University in Brazil

The Federal University of Acre (Universidade Federal do Acre, UFAC) is a Brazilian university with headquarters in Rio Branco, Acre.

The university was founded as a law school in 1964, was reorganized as a university in 1971, and was federalized in 1974. Its enrollment is over 10,000 students in undergraduate and post-graduate programs.
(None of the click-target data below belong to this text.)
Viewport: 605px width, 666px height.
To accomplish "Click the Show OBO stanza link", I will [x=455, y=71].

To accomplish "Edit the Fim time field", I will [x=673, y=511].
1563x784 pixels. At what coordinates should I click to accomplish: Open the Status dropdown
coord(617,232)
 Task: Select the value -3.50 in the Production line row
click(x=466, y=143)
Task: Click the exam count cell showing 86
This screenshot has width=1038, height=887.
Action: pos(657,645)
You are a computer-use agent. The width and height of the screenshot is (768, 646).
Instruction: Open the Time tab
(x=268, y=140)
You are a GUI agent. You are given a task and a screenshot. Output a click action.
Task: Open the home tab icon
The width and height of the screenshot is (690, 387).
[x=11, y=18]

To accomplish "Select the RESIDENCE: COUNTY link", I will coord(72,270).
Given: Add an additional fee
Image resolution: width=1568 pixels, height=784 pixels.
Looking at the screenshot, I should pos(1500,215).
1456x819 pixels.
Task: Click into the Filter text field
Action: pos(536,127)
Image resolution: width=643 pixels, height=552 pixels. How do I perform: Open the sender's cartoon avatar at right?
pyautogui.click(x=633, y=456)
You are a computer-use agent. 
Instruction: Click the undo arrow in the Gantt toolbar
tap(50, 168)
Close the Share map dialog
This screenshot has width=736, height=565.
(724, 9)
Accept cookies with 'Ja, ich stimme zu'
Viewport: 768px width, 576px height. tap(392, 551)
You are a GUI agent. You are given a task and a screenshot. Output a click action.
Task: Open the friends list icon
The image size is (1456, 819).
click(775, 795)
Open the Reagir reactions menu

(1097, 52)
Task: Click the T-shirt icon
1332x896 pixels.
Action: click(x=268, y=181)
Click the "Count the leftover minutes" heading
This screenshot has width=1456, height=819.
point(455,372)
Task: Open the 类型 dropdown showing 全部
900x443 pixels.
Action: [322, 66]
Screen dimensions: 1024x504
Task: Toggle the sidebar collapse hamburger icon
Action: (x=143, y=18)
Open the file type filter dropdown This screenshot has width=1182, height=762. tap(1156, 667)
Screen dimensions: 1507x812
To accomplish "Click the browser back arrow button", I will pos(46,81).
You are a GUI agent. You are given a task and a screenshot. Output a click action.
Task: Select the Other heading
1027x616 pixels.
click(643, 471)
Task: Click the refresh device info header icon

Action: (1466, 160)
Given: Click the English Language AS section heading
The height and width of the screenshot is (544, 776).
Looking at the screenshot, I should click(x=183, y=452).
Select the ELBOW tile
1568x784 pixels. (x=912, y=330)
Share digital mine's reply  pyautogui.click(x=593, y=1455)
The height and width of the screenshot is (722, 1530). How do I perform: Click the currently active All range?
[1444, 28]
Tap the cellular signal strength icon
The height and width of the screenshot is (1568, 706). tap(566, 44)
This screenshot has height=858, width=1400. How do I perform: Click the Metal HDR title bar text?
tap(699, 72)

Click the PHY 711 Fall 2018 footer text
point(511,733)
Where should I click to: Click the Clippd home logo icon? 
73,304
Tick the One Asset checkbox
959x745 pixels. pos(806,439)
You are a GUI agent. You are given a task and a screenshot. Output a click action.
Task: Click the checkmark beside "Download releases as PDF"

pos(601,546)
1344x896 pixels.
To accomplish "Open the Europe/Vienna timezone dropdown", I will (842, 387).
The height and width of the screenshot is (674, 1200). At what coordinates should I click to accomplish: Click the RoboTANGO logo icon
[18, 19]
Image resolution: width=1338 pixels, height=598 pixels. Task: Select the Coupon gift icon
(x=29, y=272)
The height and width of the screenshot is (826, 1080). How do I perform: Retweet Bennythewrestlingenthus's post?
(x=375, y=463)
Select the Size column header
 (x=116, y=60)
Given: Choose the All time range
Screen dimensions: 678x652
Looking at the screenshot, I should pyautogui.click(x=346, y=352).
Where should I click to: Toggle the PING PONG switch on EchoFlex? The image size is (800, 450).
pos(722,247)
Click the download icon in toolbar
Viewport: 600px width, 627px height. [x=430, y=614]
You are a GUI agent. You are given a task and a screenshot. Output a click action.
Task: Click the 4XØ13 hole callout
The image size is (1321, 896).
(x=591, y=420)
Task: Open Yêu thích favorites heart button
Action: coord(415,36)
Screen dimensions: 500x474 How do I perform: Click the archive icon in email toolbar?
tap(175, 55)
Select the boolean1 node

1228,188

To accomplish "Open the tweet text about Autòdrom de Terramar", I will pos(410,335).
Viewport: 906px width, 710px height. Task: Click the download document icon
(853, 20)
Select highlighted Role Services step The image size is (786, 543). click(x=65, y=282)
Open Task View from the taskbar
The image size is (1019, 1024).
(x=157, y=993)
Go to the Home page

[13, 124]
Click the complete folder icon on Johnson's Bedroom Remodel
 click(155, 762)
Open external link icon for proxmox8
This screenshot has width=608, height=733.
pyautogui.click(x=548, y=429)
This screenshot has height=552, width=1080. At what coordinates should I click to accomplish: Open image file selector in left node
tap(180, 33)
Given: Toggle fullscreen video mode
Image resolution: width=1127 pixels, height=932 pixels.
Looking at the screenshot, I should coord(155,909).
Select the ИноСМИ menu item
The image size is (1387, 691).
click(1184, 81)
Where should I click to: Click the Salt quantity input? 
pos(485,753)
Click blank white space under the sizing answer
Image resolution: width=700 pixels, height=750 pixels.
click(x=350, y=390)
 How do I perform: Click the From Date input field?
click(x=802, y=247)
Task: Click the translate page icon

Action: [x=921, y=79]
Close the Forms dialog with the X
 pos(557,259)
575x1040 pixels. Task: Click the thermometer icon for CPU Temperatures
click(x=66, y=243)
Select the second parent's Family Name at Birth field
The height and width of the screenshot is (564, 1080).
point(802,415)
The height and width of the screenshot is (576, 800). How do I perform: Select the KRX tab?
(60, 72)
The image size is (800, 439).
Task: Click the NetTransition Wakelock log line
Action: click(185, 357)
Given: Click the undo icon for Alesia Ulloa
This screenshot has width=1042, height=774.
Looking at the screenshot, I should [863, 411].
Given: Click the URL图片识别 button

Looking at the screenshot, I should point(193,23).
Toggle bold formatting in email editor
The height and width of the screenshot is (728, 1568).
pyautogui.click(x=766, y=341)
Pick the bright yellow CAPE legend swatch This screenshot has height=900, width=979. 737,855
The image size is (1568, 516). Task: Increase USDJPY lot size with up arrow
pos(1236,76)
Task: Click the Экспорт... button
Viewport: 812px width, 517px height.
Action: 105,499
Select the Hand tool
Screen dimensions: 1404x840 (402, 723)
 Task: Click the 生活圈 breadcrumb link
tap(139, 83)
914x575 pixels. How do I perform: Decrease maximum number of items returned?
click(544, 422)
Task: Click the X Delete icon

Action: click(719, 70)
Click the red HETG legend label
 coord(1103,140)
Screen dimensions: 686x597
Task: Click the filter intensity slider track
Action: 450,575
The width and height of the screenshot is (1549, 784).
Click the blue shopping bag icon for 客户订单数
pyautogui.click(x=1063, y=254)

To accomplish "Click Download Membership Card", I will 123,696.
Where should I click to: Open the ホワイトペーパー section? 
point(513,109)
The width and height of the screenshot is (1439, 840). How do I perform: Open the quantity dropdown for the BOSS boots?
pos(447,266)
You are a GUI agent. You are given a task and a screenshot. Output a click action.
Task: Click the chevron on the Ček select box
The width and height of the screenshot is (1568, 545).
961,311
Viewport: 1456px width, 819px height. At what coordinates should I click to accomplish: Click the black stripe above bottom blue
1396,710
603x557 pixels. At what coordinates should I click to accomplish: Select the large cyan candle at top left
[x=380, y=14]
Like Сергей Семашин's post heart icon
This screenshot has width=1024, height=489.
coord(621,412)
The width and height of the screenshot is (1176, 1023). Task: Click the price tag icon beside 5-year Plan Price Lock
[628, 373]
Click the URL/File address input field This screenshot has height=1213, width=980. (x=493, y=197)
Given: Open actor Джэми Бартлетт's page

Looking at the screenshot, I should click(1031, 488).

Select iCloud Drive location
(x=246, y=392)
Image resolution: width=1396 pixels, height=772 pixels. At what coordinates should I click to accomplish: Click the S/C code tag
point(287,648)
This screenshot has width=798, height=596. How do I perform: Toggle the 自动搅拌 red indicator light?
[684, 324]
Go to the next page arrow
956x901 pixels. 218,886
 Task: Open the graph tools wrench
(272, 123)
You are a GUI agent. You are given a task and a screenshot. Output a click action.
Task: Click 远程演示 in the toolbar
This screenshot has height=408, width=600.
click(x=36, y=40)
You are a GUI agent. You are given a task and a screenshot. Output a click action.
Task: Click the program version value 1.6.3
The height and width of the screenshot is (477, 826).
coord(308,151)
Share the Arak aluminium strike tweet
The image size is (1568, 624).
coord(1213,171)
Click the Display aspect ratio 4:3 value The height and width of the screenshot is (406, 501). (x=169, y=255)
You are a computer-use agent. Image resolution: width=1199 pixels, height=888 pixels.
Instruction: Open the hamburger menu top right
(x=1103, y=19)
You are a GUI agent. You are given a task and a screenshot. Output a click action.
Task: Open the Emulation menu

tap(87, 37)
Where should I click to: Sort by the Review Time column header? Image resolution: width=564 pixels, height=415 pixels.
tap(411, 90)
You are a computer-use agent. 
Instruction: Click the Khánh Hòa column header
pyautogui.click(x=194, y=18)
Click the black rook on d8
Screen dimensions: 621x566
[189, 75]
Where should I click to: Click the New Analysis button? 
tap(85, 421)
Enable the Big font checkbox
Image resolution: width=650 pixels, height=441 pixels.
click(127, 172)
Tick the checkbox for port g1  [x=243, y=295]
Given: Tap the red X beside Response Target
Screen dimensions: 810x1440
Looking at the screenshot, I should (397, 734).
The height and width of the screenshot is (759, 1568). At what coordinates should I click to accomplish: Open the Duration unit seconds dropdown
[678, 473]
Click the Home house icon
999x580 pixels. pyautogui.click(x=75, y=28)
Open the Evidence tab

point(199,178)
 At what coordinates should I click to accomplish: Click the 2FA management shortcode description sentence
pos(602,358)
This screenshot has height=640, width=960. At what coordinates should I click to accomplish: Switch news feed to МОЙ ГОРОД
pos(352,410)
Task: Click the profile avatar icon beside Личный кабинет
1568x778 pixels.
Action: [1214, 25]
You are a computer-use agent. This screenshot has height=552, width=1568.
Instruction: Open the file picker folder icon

== Undergraduate programs ==
| * Agronomy Engineering * Biology * Brazilian Sign Language (LIBRAS) * Chemistry * Civil Engineering * Collective Health * Communication: Journalism * Economics * Electrical Engineering (Power Systems, Electronics and Telecommunications) | * Geography * History * Languages and Literature (English, French, Portuguese, Libras and Spanish) * Law * Licenciature Indigenous * Mathematics * Medicine * Music * Nutrition * Nursing * Pedagogy * Philosophy * Physical Education * Economic Sciences | * Physics * Psychology * Social Sciences: Sociology, Anthropology and Political Science * Theater * Veterinary Medicine |

== Master programs ==

- Master in computer science
- Master in ecology and natural resource management
- Master in environmental sciences
- Master in forestry science
- Master in health and sustainable animal production in the western Amazon
- Master in health sciences in the western amazon
- Master in humanities and languages teaching
- Master in performing arts
- Master in plant production
- Master in Public Health
- Master in regional development
- Master in science, innovation and technology for the amazon
- Master of Arts in language, language and identity
- Master's in education
- Professional master’s degree in history teaching
- Professional master’s degree in letters
- Professional master’s degree in mathematics
- Professional master’s degree in physics teaching
- Professional master’s degree in science and mathematics teaching

==Doctoral programs==

- Plant Production
- Biodiversity and Biotechnology
- Health and Sustainable Animal Production in the Western Amazon
- Collective Health

==Admissions==
The Federal University of Acre, as well as the other Brazilian federal universities, adopted the National High School Examination (ENEM) in 2012 as a standard of admission.

== Notable alumni ==
- Binho Marques, former Governor of Acre.
- Marina Silva, former senator of the state of Acre.
- Mailza Gomes, senator of the state of Acre.
- Iolanda Fleming, former Governor of Acre and the first woman to become a state governor in Brazil.